**EXERCISE PROMPT:** Everything in the data below is left aside except the lines from the one containing "Open the product" through the one containing "You are a GUI"; repeat those exactly.

**SUPPLIED RECORDS:**
BEGIN

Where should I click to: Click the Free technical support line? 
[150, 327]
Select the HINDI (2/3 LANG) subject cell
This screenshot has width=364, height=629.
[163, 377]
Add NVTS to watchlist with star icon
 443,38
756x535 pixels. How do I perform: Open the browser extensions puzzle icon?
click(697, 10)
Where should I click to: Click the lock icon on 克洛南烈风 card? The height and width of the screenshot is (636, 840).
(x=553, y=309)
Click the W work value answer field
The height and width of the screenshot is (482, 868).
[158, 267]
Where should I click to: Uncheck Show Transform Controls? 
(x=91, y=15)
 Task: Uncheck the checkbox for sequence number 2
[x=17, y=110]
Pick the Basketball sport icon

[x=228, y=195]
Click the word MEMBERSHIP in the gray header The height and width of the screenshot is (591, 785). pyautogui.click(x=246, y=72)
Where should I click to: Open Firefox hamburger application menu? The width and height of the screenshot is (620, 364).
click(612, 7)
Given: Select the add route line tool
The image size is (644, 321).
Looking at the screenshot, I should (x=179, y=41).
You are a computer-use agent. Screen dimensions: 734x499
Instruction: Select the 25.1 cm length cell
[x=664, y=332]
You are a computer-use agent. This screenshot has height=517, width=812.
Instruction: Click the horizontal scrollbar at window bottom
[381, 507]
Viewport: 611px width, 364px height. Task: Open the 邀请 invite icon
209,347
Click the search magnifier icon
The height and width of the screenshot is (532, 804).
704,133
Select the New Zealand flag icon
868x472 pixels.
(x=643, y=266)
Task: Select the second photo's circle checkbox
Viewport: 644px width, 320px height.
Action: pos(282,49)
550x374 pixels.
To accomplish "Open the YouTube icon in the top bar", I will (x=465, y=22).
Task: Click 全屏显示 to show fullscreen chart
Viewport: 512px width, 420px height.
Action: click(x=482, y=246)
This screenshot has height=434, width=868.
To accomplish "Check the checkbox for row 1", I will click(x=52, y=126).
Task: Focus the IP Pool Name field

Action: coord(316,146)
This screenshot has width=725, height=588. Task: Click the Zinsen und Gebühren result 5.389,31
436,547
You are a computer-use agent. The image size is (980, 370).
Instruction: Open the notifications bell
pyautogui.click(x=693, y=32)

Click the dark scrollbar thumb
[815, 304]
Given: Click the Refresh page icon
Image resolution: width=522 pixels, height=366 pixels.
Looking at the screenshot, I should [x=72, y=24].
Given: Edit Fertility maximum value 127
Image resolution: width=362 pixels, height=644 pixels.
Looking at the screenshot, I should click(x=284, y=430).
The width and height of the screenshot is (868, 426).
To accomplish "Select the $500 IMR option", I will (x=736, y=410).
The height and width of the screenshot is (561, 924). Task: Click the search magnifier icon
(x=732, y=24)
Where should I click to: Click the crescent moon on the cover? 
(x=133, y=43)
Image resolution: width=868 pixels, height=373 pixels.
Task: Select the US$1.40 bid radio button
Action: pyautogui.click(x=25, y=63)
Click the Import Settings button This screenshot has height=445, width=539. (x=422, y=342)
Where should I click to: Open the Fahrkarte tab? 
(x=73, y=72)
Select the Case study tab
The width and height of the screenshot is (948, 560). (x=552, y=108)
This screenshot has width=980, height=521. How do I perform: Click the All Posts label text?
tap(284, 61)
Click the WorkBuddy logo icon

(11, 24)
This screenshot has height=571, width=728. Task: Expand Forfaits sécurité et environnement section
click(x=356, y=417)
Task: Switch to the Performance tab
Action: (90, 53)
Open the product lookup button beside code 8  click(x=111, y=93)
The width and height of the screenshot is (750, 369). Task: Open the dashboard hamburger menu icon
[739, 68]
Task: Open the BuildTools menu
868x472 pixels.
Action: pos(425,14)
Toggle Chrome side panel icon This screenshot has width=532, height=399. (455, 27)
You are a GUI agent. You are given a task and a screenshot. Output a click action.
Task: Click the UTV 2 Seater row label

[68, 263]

END

**SOLUTION TO THIS TASK:**
Open the product lookup button beside code 8  click(x=111, y=93)
The width and height of the screenshot is (750, 369). Task: Open the dashboard hamburger menu icon
[739, 68]
Task: Open the BuildTools menu
868x472 pixels.
Action: pos(425,14)
Toggle Chrome side panel icon This screenshot has width=532, height=399. (455, 27)
You are a GUI agent. You are given a task and a screenshot. Output a click action.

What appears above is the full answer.